Seed conference to include wheat
Wheat marketing and risk management will be discussed at the Oregon Seed Growers League's 69th annual conference Dec. 7-8 in Salem.
Participants also can learn about world seed production, seed law and agricultural contracts.
The topics are designed to help growers weather today's tough market conditions, said Oregon State University Marion County Extension agent Tom Silberstein, who helped develop the agenda.
"We're trying to bring them some tools to use," Silberstein said. "There is a lot of head-scratching going on as far as what to do."
Featured speakers include Raleigh Curtis, past general manager of Mid-Columbia Producers Inc.; David Wong of Alberta Agriculture Food and Rural Development; and David Leonard, a Salem lawyer specializing in agricultural law.
Curtis will speak on risk management and wheat marketing; Wong is speaking on international grass and legume seed statistics.
Jim Cramer from the Oregon Department of Agriculture will conduct a session on Oregon's "slow-pay, no-pay" law. And Brent Searle from the department is conducting a session on the department's farm mediation program.
ODA Director Katy Coba is the special guest speaker.
The conference is being held at the Salem Conference Center, 200 Commercial St. SE.
-- Mitch Lies
Second run for canola rules
The Oregon Department of Agriculture plans to open a public comment period on a rewrite of its canola control district rules.
The state had intended to restrict canola production in parts of the state -- including Central Oregon and most of the Willamette Valley. The rewrite became necessary after the state unintentionally restricted the seed production of turnips, mustard and other Brassica crops.
The new rules are refined to specify the Brassica species restricted are those produced "where seeds of high oil content are the economically valuable product."

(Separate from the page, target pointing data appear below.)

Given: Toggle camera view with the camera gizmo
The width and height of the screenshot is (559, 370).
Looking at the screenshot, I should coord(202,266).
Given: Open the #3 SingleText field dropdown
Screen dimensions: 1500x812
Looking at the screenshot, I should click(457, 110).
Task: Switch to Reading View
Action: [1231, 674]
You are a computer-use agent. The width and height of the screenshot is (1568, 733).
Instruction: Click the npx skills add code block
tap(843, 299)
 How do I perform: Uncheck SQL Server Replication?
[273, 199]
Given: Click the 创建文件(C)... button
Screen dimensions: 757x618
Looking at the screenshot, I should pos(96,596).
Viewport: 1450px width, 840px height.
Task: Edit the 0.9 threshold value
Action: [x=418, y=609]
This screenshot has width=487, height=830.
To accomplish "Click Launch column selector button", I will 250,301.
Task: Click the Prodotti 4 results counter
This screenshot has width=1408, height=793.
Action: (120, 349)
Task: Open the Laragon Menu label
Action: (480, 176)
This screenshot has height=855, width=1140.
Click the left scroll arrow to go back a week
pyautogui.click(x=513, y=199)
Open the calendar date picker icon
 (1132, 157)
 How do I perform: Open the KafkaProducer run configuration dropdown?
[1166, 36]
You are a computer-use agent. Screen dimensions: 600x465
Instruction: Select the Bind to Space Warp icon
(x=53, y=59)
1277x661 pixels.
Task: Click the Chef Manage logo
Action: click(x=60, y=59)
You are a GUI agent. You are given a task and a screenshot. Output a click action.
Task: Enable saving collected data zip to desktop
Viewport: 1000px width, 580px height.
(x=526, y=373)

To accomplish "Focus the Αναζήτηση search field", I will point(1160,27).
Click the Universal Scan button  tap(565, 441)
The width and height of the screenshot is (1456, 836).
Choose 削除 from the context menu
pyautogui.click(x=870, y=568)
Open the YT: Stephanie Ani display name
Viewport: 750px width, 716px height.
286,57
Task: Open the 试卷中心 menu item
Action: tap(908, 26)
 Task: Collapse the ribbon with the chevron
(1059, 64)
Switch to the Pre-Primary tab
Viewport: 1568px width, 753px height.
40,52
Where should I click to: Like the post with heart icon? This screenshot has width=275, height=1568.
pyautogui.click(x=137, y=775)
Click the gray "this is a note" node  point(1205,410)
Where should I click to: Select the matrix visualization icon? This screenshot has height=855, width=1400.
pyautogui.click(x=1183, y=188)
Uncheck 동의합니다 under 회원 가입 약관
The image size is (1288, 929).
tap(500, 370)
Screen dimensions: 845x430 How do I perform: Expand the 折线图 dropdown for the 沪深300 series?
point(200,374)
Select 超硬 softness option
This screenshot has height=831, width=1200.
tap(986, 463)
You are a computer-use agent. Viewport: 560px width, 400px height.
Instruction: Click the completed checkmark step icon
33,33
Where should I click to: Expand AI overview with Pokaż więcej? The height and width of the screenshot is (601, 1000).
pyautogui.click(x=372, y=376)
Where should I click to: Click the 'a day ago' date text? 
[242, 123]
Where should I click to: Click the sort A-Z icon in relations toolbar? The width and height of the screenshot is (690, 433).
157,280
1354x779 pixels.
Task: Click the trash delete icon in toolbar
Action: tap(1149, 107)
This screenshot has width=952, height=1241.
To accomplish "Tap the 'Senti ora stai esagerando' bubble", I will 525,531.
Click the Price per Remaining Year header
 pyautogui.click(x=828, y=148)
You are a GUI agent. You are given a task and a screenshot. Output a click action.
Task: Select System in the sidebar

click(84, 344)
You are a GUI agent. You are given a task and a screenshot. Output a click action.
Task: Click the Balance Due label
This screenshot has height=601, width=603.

The department plans to hold a formal comment period on the new rules Dec. 1 through Jan. 4.
The department is not proposing to hold a public hearing, said Dan Hilburn, director of the ODA's plant division.
"Nothing in this amendment changes the intent of the updated rule that took effect this fall," Hilburn said.
The state has restricted canola-for-oil and canola-for-seed production in areas where high-value vegetable seed is produced. Some fear canola will cross-pollinate with the vegetable seed crops and increase insect and disease pressure.